What then is time?
If no one asks me, I know.
If I wish to explain it to one that asketh, I know not…
St. Augustine (~400AD), The Confessions, Book XI
Having braved the challenges of text data (in Chapter 9), there are at least two other prominent data types that we have not yet addressed so far: Dates and times. As we have seen for text, our ignorance of these data types is partly due to our number-centric perspective on computers and science. Another reason why time-related data appears so late in this book — and often is absent from introductions to data or computer science — is that working with dates and times tends to be difficult and complicated. In fact, any serious attempt at dealing with time will sooner or later reach the cognitive impasse expressed in the popular quote of St. Augustine: We seem to know an awful lot about time, yet struggle to explicate its nature and the relevant details.
Considering some examples illustrate some of the challenges inherent in quantifications of dates and times:
The year “2020” is defined by the Gregorian calendar used in most of the world today (i.e., as of 2020-07-30). This calendar was introduced in October 1582 as a revision of the Julian calendar, which was introduced 46 BC as a reform of the Roman calendar, which was based on ancient Greek calendars, etc. The Gregorian date of any event happening in the years from 1901 to 2099 is 13 days ahead of the corresponding date in the Julian calendar.

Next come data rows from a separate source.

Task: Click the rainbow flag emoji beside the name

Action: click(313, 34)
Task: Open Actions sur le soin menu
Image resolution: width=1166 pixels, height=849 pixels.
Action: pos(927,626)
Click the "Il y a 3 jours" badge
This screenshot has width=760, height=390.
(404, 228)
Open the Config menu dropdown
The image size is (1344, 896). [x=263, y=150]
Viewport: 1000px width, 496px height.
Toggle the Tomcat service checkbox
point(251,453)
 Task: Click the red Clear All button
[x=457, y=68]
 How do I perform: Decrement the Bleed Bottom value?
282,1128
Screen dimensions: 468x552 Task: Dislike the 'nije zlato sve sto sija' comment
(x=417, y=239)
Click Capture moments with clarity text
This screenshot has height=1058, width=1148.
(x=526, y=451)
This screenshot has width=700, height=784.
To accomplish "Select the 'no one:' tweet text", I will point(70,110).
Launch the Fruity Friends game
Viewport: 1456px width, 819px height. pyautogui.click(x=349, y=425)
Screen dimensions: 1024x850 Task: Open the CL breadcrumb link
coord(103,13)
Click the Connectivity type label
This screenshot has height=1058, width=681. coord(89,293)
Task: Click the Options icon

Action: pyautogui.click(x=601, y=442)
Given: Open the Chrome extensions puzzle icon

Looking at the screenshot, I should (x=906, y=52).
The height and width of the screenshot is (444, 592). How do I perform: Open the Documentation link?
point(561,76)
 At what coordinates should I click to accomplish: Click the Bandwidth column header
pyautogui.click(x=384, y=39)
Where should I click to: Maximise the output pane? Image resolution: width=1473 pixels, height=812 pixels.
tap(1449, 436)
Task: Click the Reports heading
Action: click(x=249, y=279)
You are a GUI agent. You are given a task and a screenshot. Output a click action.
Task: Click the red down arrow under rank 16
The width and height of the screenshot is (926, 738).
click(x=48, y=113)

In our calendar, every year that is exactly divisible by four is a leap year, except for years that are exactly divisible by 100, but these centurial years are leap years if they are exactly divisible by 400. For example, the years 1800, 1900, and 2100 are not leap years, but the years 1600, 2000, and 2400 are leap years.
The year “2020” can be expressed as “MMXX” in Roman numerals. More generally, dates and times contain numerals that represent numbers (like “2” or “20” in “2020”, or “10”, “3”, and “0” in “10:30”), but are also represented as character strings. These strings often contain additional names (e.g., “Monday” or “July”) in a specific language and abstract symbols (e.g., punctuation marks “:” or “/”). Despite this wild mix of numbers, alphabetic characters, and other symbols, we often want to calculate with dates and times.
When representing dates and times in numeric form, doing arithmetic is complicated by local differences, a multiplicity of units, and countless cultural and historic conventions. If scheduling meetings often seems hard, so is calculating their dates from a computer’s perspective. When agreeing to meet “every 2 weeks”, the time difference between subsequent meetings is 14 days. But when agreeing to meet “every month”, the time difference between meetings varies based on the number of days of each month. And for solving a basic task like computing someone’s current age (e.g., in years), we first need to know our current coordinates in time and space to obtain an accurate result. And if these tasks do not yet seem daunting, start thinking about time zones, leap years, and leap seconds…
Thus, dates and times are context-based and can get complicated, for many good reasons:
they depend on various units of magnitude and measurement (e.g., years, months, days, etc., for dates, and hours, minutes, seconds, etc., for times);
their values depend on locations (e.g., time zones, daylight saving time);
their values and elements depend on cultural conventions (e.g., weeks starting on Sunday vs. on Monday) and languages (e.g., “saturday”, “Samstag”, or “samedi”);
they depend on pragmatic considerations — like our current perspective (e.g., an event \(x\) that happened “yesterday” has a specfic time, while “let’s do \(x\) tomorrow” typically denotes the day within \(x\) is to take place) and communicative intents (e.g., in “two weeks” or “a fortnight” differs from “bi-monthly”).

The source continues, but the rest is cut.